Every entry that follows should be output exactly, and every image in it left out.

★ ★ ★ ★ ★

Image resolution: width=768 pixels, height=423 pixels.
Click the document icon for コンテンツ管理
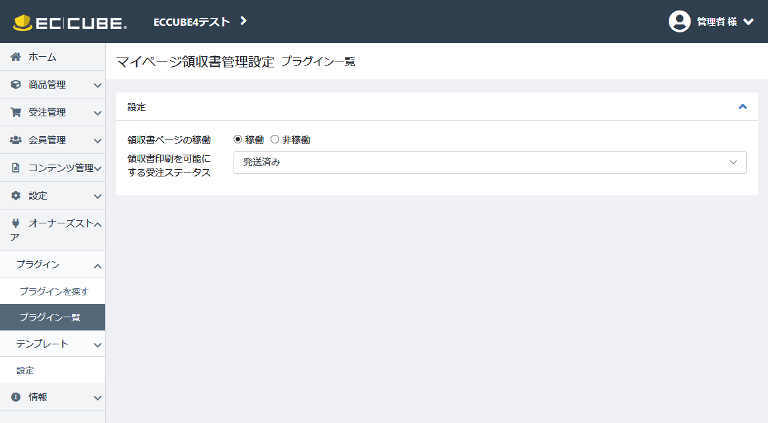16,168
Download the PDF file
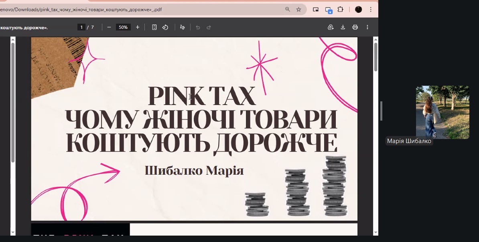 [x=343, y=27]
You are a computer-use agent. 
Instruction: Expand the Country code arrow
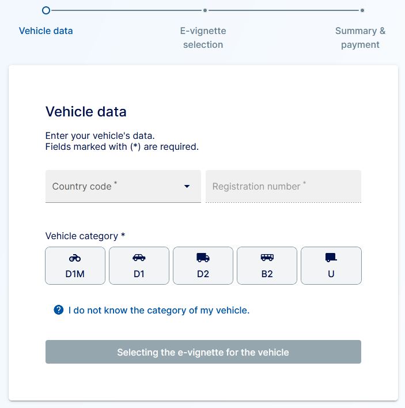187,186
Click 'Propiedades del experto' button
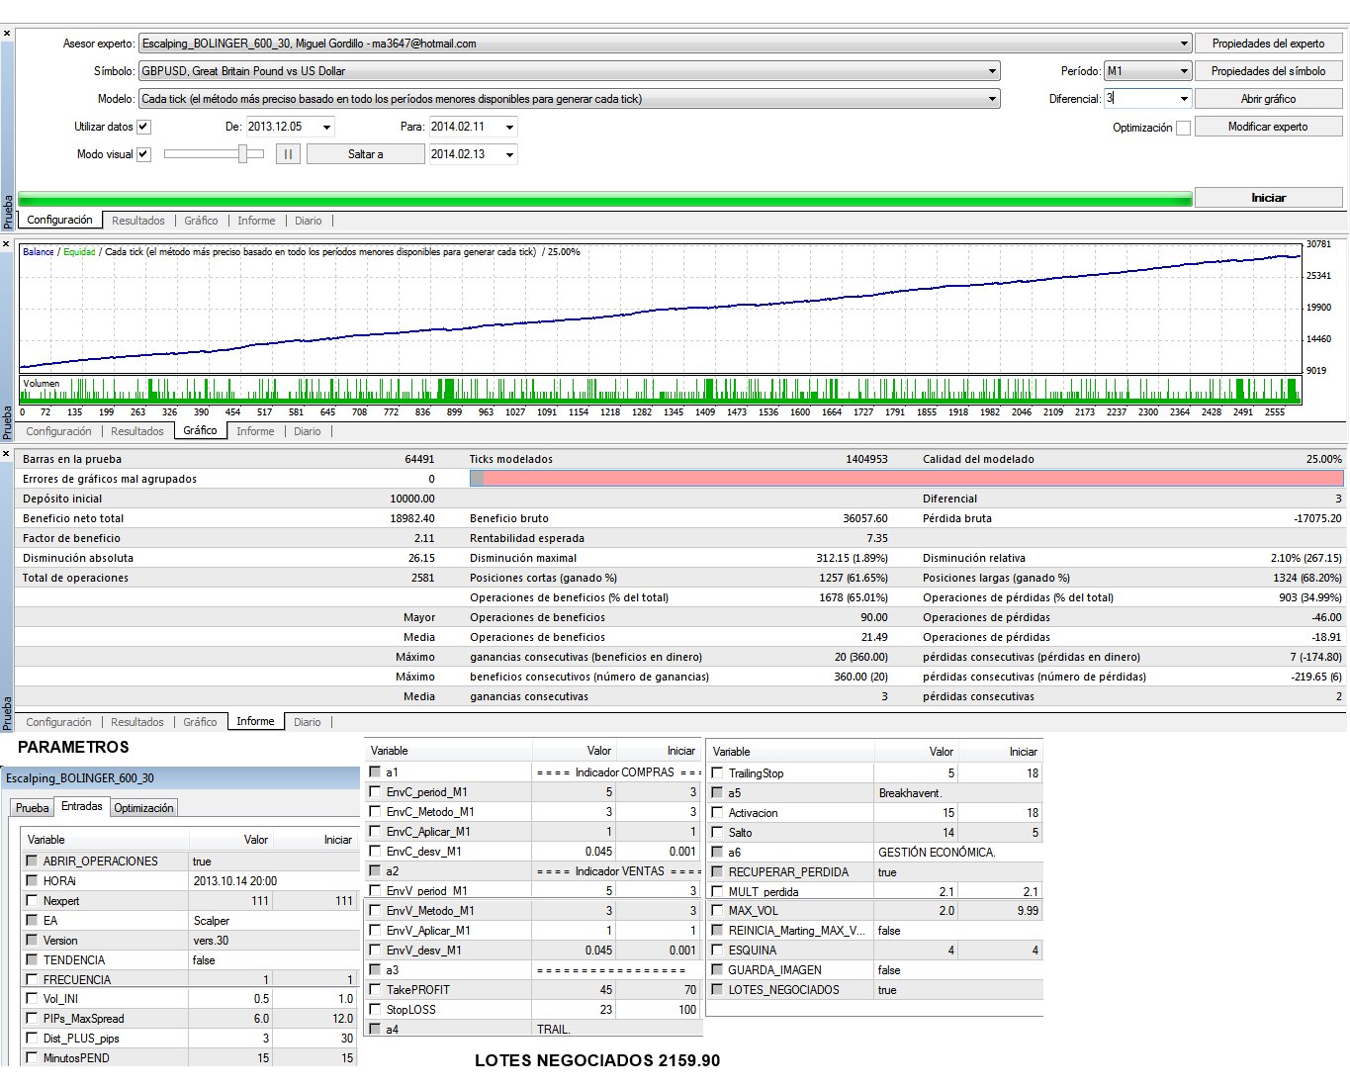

★ ★ ★ ★ ★

Your response:
Image resolution: width=768 pixels, height=423 pixels.
Click the document icon for コンテンツ管理
16,168
Download the PDF file
 [x=343, y=27]
You are a computer-use agent. 
Instruction: Expand the Country code arrow
187,186
Click 'Propiedades del experto' button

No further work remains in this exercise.